When asked about aspects of financing, DW told me that finding cash for a $150 million dollar project will not be that difficult. Financing is available. The rub is what proportion will be debt, what proportion equity, and what will the the timing of such a deal.

As to debt/equity, DW said that in the past five years, most single asset companies did more debt than equity in bringing their projects into production.

To me that means something like more than 50% would be debt, and less than 50% would be equity. Supposing 40% equity of 150 million, that is $60 million. That's how much Tyhee would have to raise as equity. To raise that much, at the right timing, would be to issue more shares. Also, debt financing always includes hedging covenants (at least until the debt is paid out), and Royalty sales are another option (which has been discussed here on Agoracom).

According to the regulatory process / timelines and milestones which we know Tyhee has to get through, that decision would be based on having completed the environmental assessment process, and have a permit in hand or assured. So in 2010 we'll have the pre feas to demonstrate the economics, and have sumbitted the DAR to start the DAR Review by MVEIRB.
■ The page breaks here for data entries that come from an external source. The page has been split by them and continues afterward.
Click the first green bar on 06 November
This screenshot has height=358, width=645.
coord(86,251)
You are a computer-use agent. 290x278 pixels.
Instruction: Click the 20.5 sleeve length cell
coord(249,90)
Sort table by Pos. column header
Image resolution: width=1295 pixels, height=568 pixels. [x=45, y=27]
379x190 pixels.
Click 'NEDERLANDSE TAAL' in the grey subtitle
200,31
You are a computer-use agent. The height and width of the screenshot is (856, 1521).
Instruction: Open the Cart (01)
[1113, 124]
Those two milestones should move the share price substantially, in my opinion, but we won't see Tyhee in a position to finance the mine just yet. Tyhee will have to get through those public hearings (if required) and a bunch of steps in the MVEIRB review process, which can take a good year (all of this my own view, it could be faster). Then there is the MVLRB license and permit process, another 6 months before the pre-construction activities start. We know pre-construciton has to fit into the winter road season (Feb/March) due to the winter roads. So the decision on financing , with permits in hand or assured, would have to take place in the late fall/early winter of a given year. Such as, November, 2011 for Feb 2012 pre-construction activiites. Short summer of 2012 starts a year and a half of construction, so ready for production by fall 2013 or early 2014.
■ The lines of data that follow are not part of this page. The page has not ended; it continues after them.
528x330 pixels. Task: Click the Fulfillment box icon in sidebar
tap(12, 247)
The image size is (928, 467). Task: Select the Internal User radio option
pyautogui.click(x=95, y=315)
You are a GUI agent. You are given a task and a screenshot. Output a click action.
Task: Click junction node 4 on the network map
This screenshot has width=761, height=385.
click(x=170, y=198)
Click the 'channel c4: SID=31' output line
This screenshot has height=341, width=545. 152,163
Financing can be negotiated just prior to the permit, so let's say summer 2011 for the deal to finance the mine. So to raise $60 million with all of that accomplished, we should be looking at a share price in the $2.00 range (if not much, much better), in my view. There would likely be another private placement or two between now and summer 2011, to keep moving things along and adding ounces. Supppose we see Tyhee raise $3 million when share price is at 50 cents, $1.00 and $1.50 over the next 18 monts, for proceeds of $9 million and the issuance of 11 million shares. So Tyhee would have 250 million shares, fully diluted (and more cash as exercise of warrants etc also raises some cash). Then, when the financing has to be done, it could be at $2.00 or better. So add another 30 million shares, and we are at 280 million shares, and $90 million in debt to go into operation. We'de also have seen more ounces added over this timeframe, giving a higher PE due to mine life being longer than planned, with a global resource over 3 million ounces, growing much faster than the 200,000 ounces of planned production, making expanded production or a second mine at Clan Lake a real prospect after production starts in 2014.

Quite achievable. It will be very exciting to see how all of this plays out in the pre-feas coming in the summer.
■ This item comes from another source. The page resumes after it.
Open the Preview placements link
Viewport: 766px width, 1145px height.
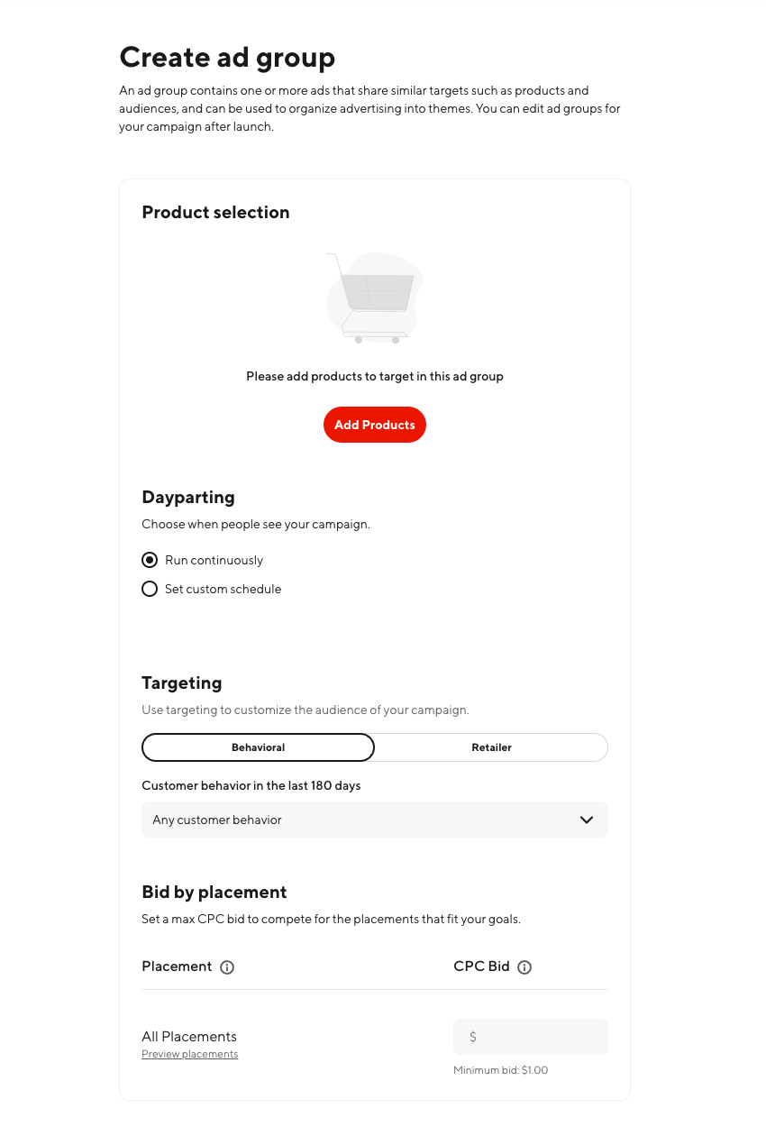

So when production starts in 2014, the share price based on 200,000 ounces, say at $1500 gold, suppose oil at $150, Cdn Dollar at $1.10, and mining costs as high as $750, we could be looking at a share price of $15 to $18 by summer 2014.

How does a 24 cent stock get to $15 in 54 months? that would require an increase of 27 cents per month (in jumps, corrections, lulls and leaps). Put another way, it would take 6 doublings from 24 cents! - 24....48....96...$1.92...$3.84...$7.68...$15.36.... Isn't logarithmic growth fantastic, makes a hockey stick just like the US Debt!

OK, it's a very optimistic vision of the next 4 years, but I feel that optimism is warranted, at least to some degree.

My new years resolution: Hang on tight to my Tyhee shares, and not give in to the temptation to sell them when it starts to rise throgh the above price levels.

We are in this to be rewarded for our risk taking, after all.